I bought a 2009 Toyota Rav4. My wife uses the car and it has low milage. It has just reached 4,000 miles in two years. We took it to service and the dealer told me it won’t have warranty because I should have done the service every 6 months even if it didn’t have the milage. They had to change a gear that is moved by the timing chain and is supposed to help modify the timming of the valves according to driving conditions. They explained it might have failed due to lack of maintenance. Is this reasonable?
Since most of us don’t have a RAV4 owner’s manual sitting around, you’ll need to tell us what your manual says about changing the oil.
Yes, this is very possible.
If you only accumulated 4k miles in 2 years, it is very possible that oil sludge has begun to build up in the engine, and oil sludge leads to lubrication problems and engine damage. That is why the oil is supposed to be changed every 6 months, regardless of odometer mileage.
If you don’t believe either me or the service manager, take a look at the Toyota Maintenance Schedule that should be sitting in your glove compartment. To the best of my knowledge, it states that oil changes and other maintenance should be done every 5k miles or 6 months, whichever comes first. In other words, no matter how few miles you drive in 6 months, you need to change the oil and perform other maintenance services every 6 months in order to keep the warranty in force.
Depending on how those 4k miles were accumulated over the space of 2 years, it is very possible that the engine was subjected to the absolute most severe conditions that are possible. Please tell us–When the car is driven, how many miles is it typically driven before the engine is shut off?
If you did not follow the recommended service schedule in your owner’s manual, then you’re stuck.
What exactly was it doing that caused you to stop in for “service”?
It really should not be sludge issues with syn oil. Not at this milage. Regardless of the two years. Not enough time engine time to build up a really thick gooey layer. I also don’t believe that the service interval issue has any bearing on the repair issue. I would check the repair history on the rav4 engines with this feature. Check this TSB TSB0146-10. Follow this link. http://www.rav4world.com/forums/88-4-2-faults-fixes/74287-cam-gear-vvti-variable-valve-timing.html
That mileage number over possibly going on3 years depending on the date the car was purchased is by far the worst way of accumulating mileage on a car.
A few questions I might ask would be if the motor oil in that car has never been changed and if the dealer said sludge is behind this problem. If so, then warranty is null and void.

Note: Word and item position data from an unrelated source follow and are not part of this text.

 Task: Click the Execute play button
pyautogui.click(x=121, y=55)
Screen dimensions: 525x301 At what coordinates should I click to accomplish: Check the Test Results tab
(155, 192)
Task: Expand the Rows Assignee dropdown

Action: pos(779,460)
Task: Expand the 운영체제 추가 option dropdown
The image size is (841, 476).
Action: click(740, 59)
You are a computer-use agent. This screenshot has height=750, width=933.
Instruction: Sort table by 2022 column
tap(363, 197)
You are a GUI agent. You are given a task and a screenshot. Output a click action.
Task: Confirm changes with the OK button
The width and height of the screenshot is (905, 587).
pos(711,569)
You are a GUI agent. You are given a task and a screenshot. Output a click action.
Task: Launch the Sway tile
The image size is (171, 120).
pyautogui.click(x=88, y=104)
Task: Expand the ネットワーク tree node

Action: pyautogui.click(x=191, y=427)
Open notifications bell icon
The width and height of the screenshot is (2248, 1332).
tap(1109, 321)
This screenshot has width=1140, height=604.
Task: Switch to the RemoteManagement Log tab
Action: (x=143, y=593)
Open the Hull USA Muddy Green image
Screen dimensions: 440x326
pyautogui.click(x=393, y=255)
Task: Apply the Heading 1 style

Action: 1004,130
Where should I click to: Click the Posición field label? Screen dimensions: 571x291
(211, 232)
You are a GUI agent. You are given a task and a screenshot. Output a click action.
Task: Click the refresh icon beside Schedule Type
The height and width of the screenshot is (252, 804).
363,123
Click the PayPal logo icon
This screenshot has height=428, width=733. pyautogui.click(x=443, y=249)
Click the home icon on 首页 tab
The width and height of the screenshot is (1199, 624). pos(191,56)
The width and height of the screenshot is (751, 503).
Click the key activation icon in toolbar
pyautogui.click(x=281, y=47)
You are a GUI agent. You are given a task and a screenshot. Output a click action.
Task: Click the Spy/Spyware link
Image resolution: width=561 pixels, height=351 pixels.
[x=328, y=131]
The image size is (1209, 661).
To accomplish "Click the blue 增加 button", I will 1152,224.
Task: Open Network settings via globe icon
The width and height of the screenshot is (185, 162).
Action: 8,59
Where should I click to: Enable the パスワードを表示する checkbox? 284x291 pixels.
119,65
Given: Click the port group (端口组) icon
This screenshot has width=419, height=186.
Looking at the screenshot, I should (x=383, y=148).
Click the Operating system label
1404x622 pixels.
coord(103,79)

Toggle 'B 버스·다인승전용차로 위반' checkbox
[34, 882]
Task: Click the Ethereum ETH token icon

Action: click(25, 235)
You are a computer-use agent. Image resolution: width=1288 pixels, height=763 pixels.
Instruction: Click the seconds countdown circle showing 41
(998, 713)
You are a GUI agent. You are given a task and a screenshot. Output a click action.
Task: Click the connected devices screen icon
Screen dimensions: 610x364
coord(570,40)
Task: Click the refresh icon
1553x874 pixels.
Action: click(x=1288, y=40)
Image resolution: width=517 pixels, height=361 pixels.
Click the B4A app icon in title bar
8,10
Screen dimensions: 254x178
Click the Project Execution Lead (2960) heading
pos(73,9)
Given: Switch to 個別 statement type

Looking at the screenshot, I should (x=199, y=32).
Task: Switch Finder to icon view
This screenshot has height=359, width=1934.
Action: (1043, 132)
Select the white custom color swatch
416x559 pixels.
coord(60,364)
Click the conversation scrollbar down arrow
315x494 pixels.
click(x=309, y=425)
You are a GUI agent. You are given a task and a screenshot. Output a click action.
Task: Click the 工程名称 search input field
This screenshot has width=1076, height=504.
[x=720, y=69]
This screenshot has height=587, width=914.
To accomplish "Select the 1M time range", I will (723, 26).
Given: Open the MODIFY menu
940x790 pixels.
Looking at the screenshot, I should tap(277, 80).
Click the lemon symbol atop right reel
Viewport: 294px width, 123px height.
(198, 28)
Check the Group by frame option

Another point that could be made would be is that if sludging is behind this problem in the engine’s upper end then one has to wonder what it looks like inside the oil pan.
Yet another point might be exactly how much oil was in the engine when it went to the dealer.
Is the OP going to respond to the questions asked by me and ok4450?
If one can afford a car one can afford an oil change twice a year.
I drive my 2006 Matrix ~4000 miles a year.
I change the oil every 6 months.
Simple as that.
It is a reasonable explanation on why it failed.
Whether the true case or not who knows. It depends on how those 4000 miles were driven. For example in 30 mile incriments I don’t believe it. On Nantucket then for sure the oil is likely junk.
Is This Toyota A Hybrid ?
I would hope someone driving 2000 miles a year wouldn’t waste money on a hybrid.
At 2000 miles a year I would drive that convertible 1966 Sedan DeVille I had a chance to buy a few years ago.
I’m Asking Whether It’s Hybrid Or Not Because Of TSBs Pertaining To Valve Train Issues On These Toyotas. There Have Been Problems And Some Are Specific To Hybrids And May Not Have Anything To Do With Maintenance, But Rather Manufacturing Defects.
As far as “wasting money,” that’s an individual’s choice and right. What is a waste to one could be a pleasure to another.
There are no rav4 hybrids that I know of. Either its a 4 cylinder or its a 6 cylinder “conventional” drivetrain.